Passo San Marco


Il passo San Marco, alto 1.992 m s.l.m., è un valico stradale alpino che collega la Val Brambana e la Valtellina, nonché il più alto colle della provincia di Bergamo.

Meta ambita da molti motociclisti, escursionisti e ciclisti che amano le strade di montagna, permette di immergersi contemporaneamente nella natura e nella storia, tra scenari naturali di rara bellezza e trincee della Prima Guerra Mondiale. Costruito dalla Repubblica di Venezia, il suo scopo principale era di migliorare il commercio con le valli svizzere.

Sul versante orobico del passo è situato uno dei più antichi rifugi sulle Alpi, il rifugio Cà San Marco: edificato nel 1593, è stato per anni la casa cantoniera del Passo San Marco.
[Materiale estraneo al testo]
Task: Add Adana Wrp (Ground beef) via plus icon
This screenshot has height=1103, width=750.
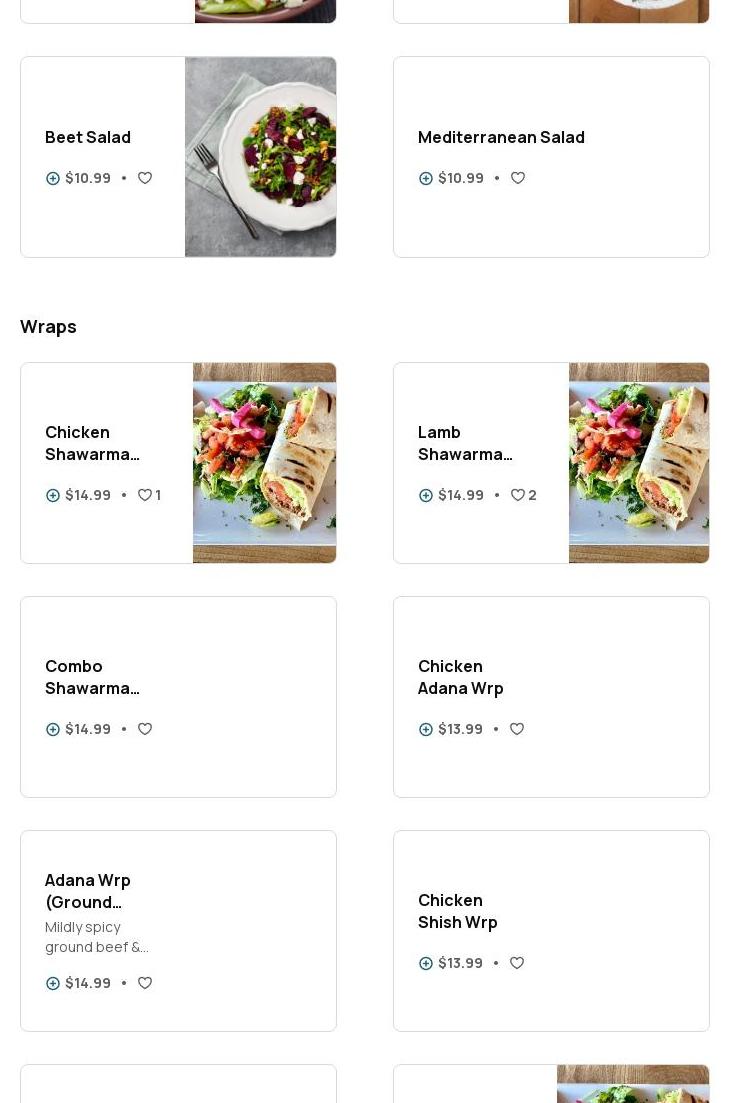Action: point(53,983)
Cosa fare al passo San Marco

Il passo San Marco in bici è una delle più belle conquiste per un ciclista. La salita dal versante valtellinese, 26 km con partenza da Morbegno, raggiunge pendenze del 12%, mentre quella dal versante brembano, 19 km da Olmo al Brembo, tocca punte del 16%. Il Giro d’Italia 2007 è transitato sul Passo San Marco dal versante valtellinese, nella tappa che si è conclusa a Bergamo.

Durante il periodo invernale, su entrambi i versanti del passo San Marco è possibile effettuare escursioni con gli sci da alpinismo o con le ciaspole.

Apertura del passo San Marco

Il passo San Marco è aperto solo in determinati periodi dell'anno, indicativamente da metà maggio a fine settembre, a seconda delle condizioni atmosferiche. Verificate l'effettiva apertura prima di pianificare la scalata.